Communication Strategy - Points to Remember
Avoid a ‘one size fits all’ approach to communicating change. During organizational change it is particularly important to customize and target messages to meet the needs of the different employee groups within your organization. Ensure Change Communications are Timely
Fast and effective message cut-through
Use Desktop alerts as an effective way to draw employees’ attention to important or urgent messages. Prepare and pre-schedule messages
Set up change communications in advance to prepare for, and respond quickly to, staff feelings and feedback. During change, pre-schedule messages to ensure that employees hear about changes at the same time that you advise the market or the media. Listen and Keep Listening
Gauge employee attitudes to change
Survey employees to gauge their attitudes towards organizational changes and assess how well they understand them.
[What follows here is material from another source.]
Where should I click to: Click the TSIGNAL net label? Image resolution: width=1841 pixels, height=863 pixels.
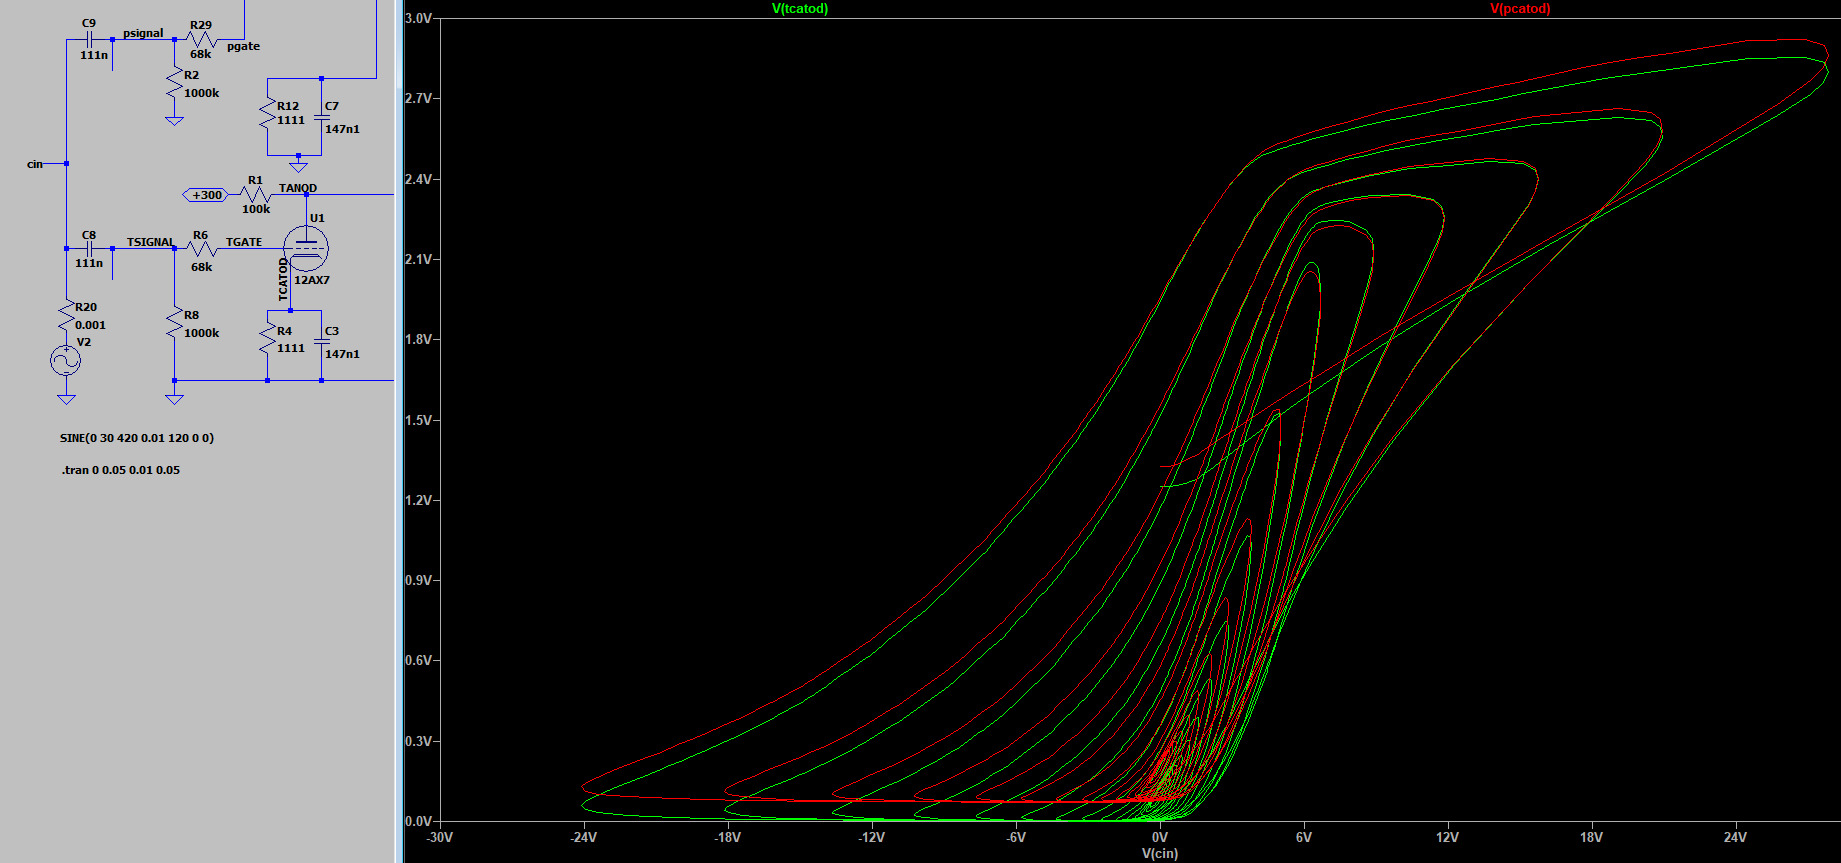tap(150, 242)
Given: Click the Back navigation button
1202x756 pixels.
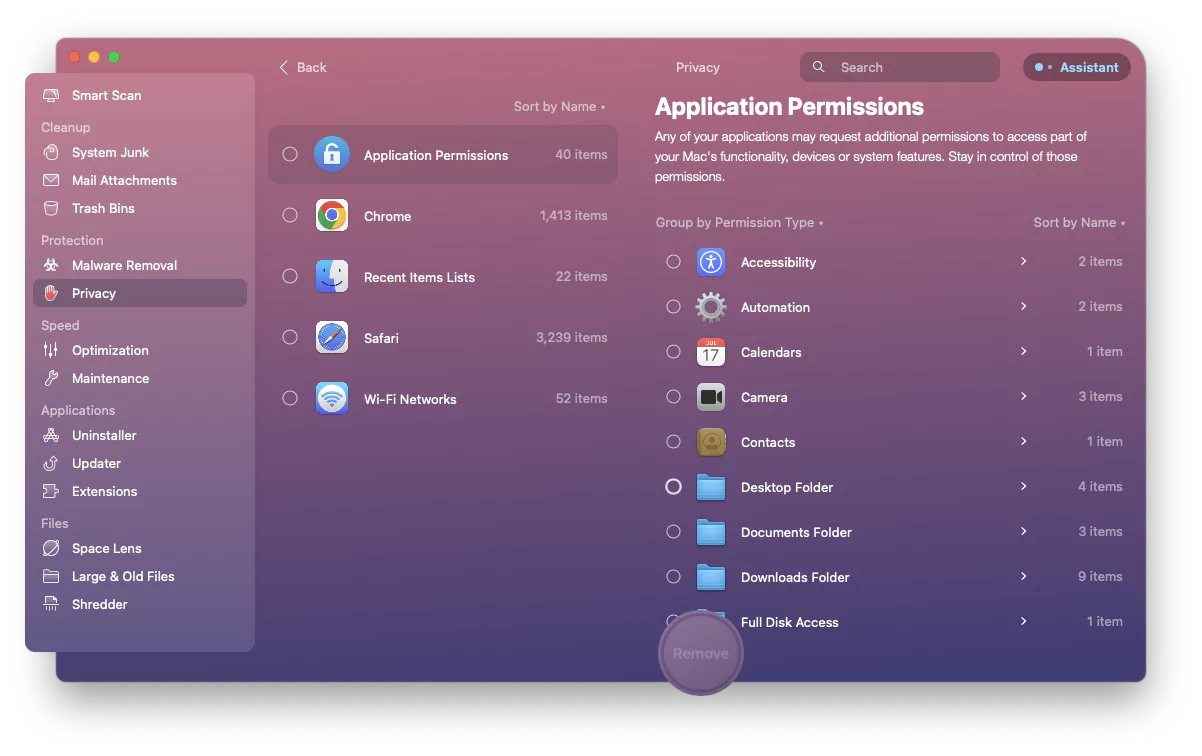Looking at the screenshot, I should click(303, 67).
Keep your finger on the pulse
Survey employees regularly as a temperature check and test that your change strategies are working every step of the way. Target dedicated surveys to specific groups of staff (e.g. to check whether you are making progress with a resistant group).
Use online discussion forums to run ‘virtual meetings’ where employees can share ideas and opinions and, if they need to, let off steam (which may be necessary during the ‘denial’ and ‘reaction’ strategies of the change curve). Let people post ideas anonymously to find out what employees really think. Use secure forums that allow you to moderate conversation and target access rights to specific groups of employees. Discussion forums let them post their concerns and comments (anonymously if necessary) so that you understand and can address the rumors that are circulating. You could even name a dedicated forum ‘the rumor mill’ and encourage people to post any rumors they’ve heard so that the business can confirm or correct them
Collect feedback and report on it
Include a section in the internal newsletter or a feature on the intranet called “Great feedback we’re working with”. Highlight how you are using staff’s constructive comments to improve the business and the way you manage and communicate change.. Ensure Face-to-Face is Effective
Ensure as many employees as possible attend face-to-face briefings. During times of change, it may be difficult to get everyone in a room at the same time. Provide alternative options for times and venues and monitor which employees are attending which sessions. This helps you plan your logistics (e.g. room sizes and catering) and close off specific time slots and locations as they fill up.
RSVP Alert Tool Example
Reinforce face-to-face executive communications
Get respected managers to blog about the change. Encourage staff to ask questions and raise issues both before and after face-to-face briefings. This will help managers address concerns and employees to buy into changes. Manager blogs will also help employees realize that managers are human too and that they are not forcing change on people simply to make life difficult.
Measure and manage information cascade
Measure how well your managers are communicating change with their teams. Use surveys and polls to understand how well each employee understands the main messages about the change and link the survey results back to individual managers as a measure of communications effectiveness. What gets measured usually gets focus and priority. Support Employees During Change
Provide employee help desks
Set up online help desks for when employees want quick answers to their questions. Ensure alert notifications are automatically sent to moderators when a new question is posted. Staff will see a quick reply as a sign that the organization cares about them. By contrast, a slow reply may fuel dissatisfaction and anxiety.